▶ _Problem to work on_: Reproduce the passage on rosemary and the maternal line word for word, in full.

▶ _Extract provided_:
Barbara, the daughter of Olive, the daughter of Rosemary. Their stories are encoded in the dark spaces of my own. I am “of their bodies, their arthritic hands, their worried mouths.” The act of claiming them, of writing my way into the history of my maternal line feels like an act of transgression and homecoming all at once.

A bundle of rosemary is tacked to my kitchen window. Rosemary I cut the night of a full blood moon, hurricane bearing down from the south, my energy rising. I went outside in the wind and the rain and felt the shift. The power to live again humming within me. My friend moved from the shadows to where I stood and said, “Come here—smell this,” and I went to him beside his wild flowerbed of rosemary and breathed in its intense perfume. I ran my fingers along the tops of the branches and smelled it on my skin. Sharp. Cleansing. Sweet.

“Remembrance,” I told him, thinking of my great-grandmother and the stories I’d heard of her name, “Rosemary is planted for remembrance.” I took heavy wet bundles of it with me when I left him. Remembrance.

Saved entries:
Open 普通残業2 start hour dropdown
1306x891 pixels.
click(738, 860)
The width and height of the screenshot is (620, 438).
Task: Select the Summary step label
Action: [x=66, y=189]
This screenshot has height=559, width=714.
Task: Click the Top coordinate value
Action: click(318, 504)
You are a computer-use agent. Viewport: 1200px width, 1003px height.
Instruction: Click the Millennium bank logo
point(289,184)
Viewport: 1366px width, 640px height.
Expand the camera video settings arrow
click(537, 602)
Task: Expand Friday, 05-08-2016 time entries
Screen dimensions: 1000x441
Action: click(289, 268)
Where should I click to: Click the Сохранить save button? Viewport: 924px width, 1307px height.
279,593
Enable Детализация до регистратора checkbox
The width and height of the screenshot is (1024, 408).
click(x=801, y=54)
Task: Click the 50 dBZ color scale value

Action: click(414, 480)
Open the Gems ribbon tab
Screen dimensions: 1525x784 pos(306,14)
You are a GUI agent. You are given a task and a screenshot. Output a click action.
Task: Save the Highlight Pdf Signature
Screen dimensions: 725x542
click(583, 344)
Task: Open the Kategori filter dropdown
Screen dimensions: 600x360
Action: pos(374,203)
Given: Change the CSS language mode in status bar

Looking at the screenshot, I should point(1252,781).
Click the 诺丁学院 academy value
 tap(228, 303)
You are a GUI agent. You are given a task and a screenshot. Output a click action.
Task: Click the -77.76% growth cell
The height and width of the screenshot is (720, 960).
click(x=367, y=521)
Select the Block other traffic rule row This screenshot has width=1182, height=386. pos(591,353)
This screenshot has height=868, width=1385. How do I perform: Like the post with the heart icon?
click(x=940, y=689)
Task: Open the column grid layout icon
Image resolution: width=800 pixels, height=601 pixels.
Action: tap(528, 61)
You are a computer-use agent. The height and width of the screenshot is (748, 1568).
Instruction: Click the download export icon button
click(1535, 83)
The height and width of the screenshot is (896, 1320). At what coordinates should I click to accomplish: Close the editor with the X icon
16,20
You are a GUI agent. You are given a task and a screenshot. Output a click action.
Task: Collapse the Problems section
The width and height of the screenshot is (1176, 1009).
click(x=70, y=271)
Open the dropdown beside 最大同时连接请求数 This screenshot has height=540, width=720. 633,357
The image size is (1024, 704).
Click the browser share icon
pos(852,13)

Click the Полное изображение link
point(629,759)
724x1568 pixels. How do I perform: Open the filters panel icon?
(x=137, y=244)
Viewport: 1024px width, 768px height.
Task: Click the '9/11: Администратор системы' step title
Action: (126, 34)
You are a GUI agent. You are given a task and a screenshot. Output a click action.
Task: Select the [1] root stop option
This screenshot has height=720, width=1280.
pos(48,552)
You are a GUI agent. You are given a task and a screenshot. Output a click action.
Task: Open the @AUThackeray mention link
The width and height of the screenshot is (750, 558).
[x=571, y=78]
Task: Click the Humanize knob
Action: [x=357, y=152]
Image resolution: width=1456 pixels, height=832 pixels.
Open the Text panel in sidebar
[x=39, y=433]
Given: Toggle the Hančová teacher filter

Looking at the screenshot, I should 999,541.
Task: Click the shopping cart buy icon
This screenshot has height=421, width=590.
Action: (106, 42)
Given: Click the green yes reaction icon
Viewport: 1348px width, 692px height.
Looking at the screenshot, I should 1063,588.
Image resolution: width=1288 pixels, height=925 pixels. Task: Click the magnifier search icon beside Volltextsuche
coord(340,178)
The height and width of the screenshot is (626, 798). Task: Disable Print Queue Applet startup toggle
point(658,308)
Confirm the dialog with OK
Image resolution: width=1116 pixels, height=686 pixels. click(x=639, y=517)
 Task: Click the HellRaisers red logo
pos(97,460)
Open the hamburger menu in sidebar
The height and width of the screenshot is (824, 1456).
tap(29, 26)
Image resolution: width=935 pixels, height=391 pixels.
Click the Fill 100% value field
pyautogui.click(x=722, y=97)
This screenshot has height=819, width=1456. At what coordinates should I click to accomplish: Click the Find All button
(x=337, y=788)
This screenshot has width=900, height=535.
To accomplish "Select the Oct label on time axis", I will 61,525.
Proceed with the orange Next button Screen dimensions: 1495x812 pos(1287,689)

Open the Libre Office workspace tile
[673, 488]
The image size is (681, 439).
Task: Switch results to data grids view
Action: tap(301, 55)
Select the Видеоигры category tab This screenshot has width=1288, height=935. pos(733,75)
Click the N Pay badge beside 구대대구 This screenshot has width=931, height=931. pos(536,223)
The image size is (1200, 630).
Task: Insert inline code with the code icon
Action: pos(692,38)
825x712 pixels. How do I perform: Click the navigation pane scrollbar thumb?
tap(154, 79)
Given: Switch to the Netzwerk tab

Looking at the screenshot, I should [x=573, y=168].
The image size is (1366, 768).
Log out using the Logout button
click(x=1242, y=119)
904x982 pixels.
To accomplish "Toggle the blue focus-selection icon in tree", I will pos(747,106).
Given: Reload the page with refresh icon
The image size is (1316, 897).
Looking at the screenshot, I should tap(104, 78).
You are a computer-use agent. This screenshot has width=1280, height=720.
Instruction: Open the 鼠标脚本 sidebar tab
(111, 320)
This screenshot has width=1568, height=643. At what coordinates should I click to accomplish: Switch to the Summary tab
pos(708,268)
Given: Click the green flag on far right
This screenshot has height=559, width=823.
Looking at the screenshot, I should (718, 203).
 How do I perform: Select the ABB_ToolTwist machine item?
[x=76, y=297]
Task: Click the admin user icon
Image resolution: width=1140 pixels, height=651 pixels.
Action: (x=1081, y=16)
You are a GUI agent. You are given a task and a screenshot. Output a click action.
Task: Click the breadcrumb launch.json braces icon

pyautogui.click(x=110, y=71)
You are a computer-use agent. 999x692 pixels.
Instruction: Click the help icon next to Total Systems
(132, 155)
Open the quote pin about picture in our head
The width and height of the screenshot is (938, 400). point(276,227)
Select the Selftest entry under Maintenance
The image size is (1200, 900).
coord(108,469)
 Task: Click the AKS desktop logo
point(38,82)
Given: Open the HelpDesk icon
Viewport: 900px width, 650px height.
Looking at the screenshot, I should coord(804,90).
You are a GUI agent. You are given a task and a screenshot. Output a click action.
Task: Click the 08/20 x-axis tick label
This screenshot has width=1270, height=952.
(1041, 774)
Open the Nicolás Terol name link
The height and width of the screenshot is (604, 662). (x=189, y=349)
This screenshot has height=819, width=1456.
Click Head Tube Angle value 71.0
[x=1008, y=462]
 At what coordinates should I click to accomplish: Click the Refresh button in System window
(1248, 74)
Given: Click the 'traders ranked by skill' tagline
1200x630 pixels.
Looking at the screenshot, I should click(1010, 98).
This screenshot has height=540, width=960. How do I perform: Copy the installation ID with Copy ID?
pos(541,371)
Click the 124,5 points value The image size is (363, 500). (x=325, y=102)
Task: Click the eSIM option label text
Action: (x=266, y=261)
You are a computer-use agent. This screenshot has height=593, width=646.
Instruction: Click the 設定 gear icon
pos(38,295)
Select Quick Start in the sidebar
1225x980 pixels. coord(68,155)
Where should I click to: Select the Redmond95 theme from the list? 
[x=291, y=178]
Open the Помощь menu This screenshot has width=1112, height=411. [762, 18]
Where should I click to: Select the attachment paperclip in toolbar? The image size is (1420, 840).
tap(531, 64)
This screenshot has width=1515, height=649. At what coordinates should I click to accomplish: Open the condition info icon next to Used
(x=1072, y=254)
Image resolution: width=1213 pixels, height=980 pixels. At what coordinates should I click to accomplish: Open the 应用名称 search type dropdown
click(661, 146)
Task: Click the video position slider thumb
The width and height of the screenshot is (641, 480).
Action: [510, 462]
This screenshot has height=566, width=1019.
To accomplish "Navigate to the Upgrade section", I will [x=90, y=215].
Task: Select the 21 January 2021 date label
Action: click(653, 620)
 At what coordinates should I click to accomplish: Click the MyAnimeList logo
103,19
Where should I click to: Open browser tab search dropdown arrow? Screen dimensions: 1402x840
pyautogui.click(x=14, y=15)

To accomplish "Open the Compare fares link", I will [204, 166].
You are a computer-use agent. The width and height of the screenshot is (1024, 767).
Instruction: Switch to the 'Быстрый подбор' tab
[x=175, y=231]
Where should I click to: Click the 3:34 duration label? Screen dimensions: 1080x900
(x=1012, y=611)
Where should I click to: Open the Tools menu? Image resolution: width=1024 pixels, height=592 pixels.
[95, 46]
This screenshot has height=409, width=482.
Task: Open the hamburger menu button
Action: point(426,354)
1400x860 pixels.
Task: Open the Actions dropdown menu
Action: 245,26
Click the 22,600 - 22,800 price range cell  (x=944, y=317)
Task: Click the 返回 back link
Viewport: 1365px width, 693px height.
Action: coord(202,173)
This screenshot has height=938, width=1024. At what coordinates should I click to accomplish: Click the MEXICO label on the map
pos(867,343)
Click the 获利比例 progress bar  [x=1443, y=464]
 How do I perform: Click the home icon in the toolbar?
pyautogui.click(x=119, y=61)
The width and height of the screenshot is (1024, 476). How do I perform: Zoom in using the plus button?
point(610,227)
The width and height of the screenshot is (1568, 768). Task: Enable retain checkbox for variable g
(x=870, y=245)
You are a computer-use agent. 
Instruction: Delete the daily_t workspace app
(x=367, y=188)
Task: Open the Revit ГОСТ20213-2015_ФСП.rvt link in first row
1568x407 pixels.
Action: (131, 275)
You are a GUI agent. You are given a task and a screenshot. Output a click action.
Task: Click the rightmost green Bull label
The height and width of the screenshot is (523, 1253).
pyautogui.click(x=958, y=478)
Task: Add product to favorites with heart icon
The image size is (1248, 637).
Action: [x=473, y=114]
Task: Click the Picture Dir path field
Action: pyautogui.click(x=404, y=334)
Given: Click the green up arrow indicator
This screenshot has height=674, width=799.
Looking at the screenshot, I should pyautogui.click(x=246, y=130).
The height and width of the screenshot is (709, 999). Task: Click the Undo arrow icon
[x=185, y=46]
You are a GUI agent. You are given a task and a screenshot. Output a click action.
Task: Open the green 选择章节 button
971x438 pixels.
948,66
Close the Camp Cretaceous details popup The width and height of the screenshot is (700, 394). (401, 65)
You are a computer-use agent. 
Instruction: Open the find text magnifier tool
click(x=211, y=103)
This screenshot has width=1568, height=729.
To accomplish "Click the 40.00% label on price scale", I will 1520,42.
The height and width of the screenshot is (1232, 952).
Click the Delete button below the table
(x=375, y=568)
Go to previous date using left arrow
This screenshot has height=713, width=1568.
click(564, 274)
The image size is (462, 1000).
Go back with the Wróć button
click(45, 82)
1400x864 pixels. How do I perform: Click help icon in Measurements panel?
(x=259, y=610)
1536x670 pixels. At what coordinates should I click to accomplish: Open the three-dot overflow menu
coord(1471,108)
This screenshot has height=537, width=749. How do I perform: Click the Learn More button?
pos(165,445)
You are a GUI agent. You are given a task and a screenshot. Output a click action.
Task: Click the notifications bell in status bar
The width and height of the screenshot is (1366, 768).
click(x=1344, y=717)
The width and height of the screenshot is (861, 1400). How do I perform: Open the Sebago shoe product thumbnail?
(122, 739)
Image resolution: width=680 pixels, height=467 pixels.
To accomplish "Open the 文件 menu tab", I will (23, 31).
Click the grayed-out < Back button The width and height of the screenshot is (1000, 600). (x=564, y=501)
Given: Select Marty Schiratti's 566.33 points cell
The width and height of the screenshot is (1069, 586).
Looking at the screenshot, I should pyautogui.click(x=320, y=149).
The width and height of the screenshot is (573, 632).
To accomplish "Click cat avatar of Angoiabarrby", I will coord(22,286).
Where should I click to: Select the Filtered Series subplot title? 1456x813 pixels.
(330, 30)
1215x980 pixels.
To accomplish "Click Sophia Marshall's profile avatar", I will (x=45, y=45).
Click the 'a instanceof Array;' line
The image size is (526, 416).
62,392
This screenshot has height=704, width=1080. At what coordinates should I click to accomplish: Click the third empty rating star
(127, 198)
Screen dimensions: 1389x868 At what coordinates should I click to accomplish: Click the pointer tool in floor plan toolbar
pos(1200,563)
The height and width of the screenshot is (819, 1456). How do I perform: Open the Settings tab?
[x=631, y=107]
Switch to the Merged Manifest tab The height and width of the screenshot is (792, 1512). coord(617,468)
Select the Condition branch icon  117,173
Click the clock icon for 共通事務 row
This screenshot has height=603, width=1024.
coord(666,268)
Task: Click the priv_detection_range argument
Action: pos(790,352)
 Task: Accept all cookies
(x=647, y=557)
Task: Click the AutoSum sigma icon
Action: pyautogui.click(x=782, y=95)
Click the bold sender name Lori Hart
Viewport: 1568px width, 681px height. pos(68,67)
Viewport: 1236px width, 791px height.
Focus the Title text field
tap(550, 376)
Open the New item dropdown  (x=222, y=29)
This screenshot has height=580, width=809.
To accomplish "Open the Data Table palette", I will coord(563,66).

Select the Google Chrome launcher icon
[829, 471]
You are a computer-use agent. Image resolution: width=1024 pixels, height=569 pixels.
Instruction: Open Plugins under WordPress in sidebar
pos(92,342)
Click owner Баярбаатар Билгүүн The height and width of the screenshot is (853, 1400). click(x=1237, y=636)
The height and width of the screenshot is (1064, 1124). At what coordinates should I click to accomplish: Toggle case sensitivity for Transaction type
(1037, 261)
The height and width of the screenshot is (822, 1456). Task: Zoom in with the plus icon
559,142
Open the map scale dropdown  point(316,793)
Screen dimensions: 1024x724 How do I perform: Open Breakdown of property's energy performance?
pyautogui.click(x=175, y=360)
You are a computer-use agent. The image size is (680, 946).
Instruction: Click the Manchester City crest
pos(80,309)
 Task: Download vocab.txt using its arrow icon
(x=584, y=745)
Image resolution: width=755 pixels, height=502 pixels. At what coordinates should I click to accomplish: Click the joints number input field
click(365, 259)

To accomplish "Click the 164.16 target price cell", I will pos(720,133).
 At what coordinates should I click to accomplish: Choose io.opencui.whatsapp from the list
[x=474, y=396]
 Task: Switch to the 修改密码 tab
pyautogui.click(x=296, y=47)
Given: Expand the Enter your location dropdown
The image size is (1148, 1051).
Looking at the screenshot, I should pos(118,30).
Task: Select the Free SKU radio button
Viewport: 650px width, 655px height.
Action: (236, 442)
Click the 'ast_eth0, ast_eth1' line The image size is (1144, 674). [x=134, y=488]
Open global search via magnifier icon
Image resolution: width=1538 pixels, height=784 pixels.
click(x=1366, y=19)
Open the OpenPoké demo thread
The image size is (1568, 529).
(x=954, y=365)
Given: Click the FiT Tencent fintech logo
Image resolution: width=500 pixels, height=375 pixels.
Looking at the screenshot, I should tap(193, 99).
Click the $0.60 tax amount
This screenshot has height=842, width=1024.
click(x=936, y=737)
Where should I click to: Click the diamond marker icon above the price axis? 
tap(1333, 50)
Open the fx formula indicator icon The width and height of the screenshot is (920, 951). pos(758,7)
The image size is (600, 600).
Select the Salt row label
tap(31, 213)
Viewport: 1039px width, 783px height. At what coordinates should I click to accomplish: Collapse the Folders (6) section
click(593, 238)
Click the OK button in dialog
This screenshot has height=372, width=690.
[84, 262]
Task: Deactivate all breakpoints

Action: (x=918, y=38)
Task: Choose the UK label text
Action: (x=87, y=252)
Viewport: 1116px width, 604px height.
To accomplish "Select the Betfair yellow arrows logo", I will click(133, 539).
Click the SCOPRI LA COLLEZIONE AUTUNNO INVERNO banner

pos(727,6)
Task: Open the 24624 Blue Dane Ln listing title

▶ _Result of the task_:
Barbara, the daughter of Olive, the daughter of Rosemary. Their stories are encoded in the dark spaces of my own. I am “of their bodies, their arthritic hands, their worried mouths.” The act of claiming them, of writing my way into the history of my maternal line feels like an act of transgression and homecoming all at once.

A bundle of rosemary is tacked to my kitchen window. Rosemary I cut the night of a full blood moon, hurricane bearing down from the south, my energy rising. I went outside in the wind and the rain and felt the shift. The power to live again humming within me. My friend moved from the shadows to where I stood and said, “Come here—smell this,” and I went to him beside his wild flowerbed of rosemary and breathed in its intense perfume. I ran my fingers along the tops of the branches and smelled it on my skin. Sharp. Cleansing. Sweet.

“Remembrance,” I told him, thinking of my great-grandmother and the stories I’d heard of her name, “Rosemary is planted for remembrance.” I took heavy wet bundles of it with me when I left him. Remembrance.